台盼蓝染色液实验使用步骤
台盼蓝染液是细胞活性染料,常用于检测细胞膜的完整性。细胞损伤或死亡时,台盼蓝可穿透变性的细胞膜,与解体的dna结合,使其着色。而活细胞能阻止染料进入细胞内。故可以检测细胞是否存活。
台盼蓝染色法的原理
正常的活细胞,胞膜结构完整,能够排斥台盼蓝,使之不能够进入胞内;而丧失活性或细胞膜不完整的细胞,胞膜的通透性增加,可被台盼蓝染成蓝色。通常认为细胞膜完整性丧失,即可认为细胞已经死亡,这与中性红作用相反。
因此,借助台盼蓝染色可以非常简便、快速地区分活细胞和死细胞。台盼蓝是组织和细胞培养中常用的死细胞鉴定染色方法之一。

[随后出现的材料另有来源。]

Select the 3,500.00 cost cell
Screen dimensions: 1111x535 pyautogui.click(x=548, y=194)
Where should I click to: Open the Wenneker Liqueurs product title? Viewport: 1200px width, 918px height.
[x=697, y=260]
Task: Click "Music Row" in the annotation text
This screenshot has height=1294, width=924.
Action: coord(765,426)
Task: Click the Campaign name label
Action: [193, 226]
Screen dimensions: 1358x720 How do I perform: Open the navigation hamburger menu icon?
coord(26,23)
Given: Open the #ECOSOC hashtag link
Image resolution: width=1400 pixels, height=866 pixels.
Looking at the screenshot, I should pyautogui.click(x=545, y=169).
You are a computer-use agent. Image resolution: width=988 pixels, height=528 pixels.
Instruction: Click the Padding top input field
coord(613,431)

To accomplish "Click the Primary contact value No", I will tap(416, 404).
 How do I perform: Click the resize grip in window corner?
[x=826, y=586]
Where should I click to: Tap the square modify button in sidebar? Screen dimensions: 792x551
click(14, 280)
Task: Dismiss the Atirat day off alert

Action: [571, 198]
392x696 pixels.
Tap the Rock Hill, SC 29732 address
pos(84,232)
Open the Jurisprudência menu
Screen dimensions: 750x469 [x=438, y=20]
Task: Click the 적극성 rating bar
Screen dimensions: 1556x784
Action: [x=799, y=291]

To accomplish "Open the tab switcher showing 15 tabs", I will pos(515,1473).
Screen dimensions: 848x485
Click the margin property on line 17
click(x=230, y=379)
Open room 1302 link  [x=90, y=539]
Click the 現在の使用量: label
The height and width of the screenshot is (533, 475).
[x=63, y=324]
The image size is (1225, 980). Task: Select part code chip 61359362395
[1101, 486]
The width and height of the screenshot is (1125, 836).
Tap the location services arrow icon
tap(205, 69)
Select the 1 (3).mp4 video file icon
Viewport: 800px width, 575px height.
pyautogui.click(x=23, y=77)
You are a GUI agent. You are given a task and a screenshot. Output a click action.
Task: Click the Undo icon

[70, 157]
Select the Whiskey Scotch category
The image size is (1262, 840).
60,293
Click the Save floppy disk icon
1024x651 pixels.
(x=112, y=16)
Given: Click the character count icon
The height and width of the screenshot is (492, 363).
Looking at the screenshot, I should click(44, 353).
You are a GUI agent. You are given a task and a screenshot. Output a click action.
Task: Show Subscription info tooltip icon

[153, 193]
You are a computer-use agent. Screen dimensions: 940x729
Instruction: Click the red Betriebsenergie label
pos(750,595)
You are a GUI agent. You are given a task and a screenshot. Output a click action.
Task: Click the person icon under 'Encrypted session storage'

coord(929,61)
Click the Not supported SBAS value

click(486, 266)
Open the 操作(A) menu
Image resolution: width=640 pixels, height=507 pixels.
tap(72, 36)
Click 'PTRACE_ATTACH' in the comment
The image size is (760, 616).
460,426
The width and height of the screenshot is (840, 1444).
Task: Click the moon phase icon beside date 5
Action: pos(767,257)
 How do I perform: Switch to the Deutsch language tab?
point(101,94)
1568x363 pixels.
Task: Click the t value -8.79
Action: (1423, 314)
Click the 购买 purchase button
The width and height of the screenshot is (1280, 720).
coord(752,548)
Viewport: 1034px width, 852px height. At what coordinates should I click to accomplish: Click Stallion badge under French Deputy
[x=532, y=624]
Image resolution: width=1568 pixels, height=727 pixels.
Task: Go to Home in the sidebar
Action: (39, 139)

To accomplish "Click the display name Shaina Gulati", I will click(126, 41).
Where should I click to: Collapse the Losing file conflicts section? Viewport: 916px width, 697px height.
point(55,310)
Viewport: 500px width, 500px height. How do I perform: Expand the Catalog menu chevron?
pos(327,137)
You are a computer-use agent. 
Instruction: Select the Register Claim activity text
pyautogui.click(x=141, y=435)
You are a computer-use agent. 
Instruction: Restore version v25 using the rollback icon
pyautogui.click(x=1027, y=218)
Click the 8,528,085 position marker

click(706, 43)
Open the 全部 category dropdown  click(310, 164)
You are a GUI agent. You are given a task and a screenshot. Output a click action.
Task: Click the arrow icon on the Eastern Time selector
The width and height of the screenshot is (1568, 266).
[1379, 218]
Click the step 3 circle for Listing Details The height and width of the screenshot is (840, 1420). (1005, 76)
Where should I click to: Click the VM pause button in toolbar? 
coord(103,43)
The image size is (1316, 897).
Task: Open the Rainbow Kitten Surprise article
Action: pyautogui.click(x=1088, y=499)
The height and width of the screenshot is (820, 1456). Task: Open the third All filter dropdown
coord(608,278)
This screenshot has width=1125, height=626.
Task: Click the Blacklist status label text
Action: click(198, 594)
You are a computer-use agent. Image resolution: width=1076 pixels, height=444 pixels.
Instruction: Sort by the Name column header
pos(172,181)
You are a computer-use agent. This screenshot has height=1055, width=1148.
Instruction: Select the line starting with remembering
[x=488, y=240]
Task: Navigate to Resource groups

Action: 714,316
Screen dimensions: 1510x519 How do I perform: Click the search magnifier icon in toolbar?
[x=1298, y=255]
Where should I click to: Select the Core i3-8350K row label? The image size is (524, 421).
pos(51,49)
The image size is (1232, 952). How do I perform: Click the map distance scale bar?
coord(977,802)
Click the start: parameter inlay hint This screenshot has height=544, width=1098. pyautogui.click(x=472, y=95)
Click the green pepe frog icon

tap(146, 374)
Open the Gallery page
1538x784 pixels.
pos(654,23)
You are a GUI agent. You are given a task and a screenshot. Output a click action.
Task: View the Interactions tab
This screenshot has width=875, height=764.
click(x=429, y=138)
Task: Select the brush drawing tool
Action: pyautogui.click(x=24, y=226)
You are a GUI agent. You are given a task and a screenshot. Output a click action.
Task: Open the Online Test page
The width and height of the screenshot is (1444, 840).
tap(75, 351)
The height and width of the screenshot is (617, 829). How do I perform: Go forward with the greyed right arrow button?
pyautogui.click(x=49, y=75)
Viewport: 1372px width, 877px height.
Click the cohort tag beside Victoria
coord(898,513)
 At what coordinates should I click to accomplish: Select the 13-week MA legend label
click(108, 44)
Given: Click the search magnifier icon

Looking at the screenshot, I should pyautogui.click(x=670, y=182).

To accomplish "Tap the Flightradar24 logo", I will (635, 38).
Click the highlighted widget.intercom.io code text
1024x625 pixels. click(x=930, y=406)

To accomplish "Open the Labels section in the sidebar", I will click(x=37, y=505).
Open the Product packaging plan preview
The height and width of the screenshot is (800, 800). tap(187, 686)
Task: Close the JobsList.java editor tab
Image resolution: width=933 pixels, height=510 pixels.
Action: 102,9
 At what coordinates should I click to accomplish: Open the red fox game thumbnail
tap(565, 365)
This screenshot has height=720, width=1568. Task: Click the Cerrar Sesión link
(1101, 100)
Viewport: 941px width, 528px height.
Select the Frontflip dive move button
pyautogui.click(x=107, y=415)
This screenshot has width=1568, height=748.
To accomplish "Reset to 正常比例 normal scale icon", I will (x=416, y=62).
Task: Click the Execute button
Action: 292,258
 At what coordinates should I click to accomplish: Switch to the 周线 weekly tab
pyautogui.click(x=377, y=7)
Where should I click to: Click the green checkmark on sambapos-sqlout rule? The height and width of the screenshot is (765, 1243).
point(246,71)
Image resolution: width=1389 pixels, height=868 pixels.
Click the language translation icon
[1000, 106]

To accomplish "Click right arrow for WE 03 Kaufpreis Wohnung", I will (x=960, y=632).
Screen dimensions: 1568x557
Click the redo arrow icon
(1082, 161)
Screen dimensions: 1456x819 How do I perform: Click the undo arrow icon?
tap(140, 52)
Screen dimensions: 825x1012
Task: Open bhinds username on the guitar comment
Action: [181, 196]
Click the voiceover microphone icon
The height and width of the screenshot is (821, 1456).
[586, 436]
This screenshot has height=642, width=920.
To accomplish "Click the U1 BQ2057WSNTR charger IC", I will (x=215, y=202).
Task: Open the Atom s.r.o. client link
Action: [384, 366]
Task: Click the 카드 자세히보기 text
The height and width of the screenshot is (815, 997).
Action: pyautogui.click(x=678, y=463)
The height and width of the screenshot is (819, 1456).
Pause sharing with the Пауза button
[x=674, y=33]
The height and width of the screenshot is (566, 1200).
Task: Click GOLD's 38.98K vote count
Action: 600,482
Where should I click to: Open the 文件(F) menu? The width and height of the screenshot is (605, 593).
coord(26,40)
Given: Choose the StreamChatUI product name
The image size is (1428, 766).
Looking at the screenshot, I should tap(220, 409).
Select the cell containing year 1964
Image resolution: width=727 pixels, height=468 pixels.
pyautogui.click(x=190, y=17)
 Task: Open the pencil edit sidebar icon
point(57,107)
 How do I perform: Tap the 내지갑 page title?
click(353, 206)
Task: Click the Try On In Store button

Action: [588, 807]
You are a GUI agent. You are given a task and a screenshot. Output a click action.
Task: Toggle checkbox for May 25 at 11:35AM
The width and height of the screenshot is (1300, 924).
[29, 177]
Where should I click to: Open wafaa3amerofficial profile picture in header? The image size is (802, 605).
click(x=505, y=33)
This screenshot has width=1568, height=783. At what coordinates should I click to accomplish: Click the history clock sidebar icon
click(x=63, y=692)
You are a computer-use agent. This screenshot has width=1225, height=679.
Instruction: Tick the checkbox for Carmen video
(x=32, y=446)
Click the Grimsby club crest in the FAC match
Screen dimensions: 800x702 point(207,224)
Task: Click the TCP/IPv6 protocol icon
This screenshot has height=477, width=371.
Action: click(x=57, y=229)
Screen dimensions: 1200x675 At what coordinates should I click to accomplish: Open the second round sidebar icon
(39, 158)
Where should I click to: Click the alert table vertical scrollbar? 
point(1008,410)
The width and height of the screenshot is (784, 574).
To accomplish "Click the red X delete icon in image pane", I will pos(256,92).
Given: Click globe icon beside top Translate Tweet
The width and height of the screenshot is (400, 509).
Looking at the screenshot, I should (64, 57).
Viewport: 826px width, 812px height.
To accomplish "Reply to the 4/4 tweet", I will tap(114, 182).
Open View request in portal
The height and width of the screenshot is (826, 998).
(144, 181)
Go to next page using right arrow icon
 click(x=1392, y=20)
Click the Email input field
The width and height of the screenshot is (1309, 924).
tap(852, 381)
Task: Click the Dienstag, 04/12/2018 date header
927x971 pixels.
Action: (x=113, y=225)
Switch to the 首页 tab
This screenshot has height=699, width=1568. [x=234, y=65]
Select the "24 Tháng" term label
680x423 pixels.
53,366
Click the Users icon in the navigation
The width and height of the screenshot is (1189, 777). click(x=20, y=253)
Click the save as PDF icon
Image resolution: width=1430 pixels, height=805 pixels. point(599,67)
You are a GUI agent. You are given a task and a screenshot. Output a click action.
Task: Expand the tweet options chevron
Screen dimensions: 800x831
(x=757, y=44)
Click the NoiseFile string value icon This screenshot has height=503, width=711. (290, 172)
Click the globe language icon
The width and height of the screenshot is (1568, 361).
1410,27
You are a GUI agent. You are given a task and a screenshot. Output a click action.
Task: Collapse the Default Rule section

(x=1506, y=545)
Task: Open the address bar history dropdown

注意凋亡小体也有台盼蓝拒染现象。台盼蓝染色后,通过显微镜下直接计数或显微镜下拍照后计数,就可以对细胞存活率进行比较精确的定量。
实验步骤:
1. 用hanks液配制0.1%台盼蓝溶液;
2. 用0.5%胰蛋白酶:0.2%edta=1:1混合液来消化培养的贴壁细胞;
3. 再加入适量hanks液制成细胞悬液;
4. 将待染色细胞稀释至所需浓度(方法及浓度范围与细胞计数相同);
5. 每0.1ml细胞悬液约加新鲜配制的染液一小滴,室温下染3—5min;
6. 染色过的细胞材料,取一滴细胞悬液置玻片上,加盖玻片后放高倍镜下观察;
7. 死亡的细胞着浅蓝色并膨大,无光泽。活细胞不着色并保持正常形态,有光泽;
8. 计数1000个细胞中的活细胞和死细胞数目;
9. 统计未染色细胞。可按公式计算出细胞活率。
细胞活率(%)=未染色的细胞数/观察的细胞总数×100。
mtt染色原理,与台盼蓝染色原理有类似之处
活细胞中的某些物质(线粒体中的琥珀酸脱氢酶)能够和mtt反应,使mtt还原为水不溶性的蓝紫色结晶甲瓒并沉积在细胞中,而死细胞没有此功能。dmso(二甲基亚砜)能够将此结晶(蓝紫色甲瓒)溶解,在酶联免疫检测仪490nm波长处测定其吸光值,能够间接的反应活细胞的数量。一定范围内,蓝紫色结晶沉淀的数量与细胞数成正比。目前mtt法因其灵敏度高,经济快速等优势被广泛的运用于细胞毒性试验,肿瘤药物的筛选、放射敏感性测定和对某些生物活性因子的活性检测(原核真核蛋白表达)等方面。对细胞活力有影响的表达蛋白活性检测可以通过mtt比色法进行。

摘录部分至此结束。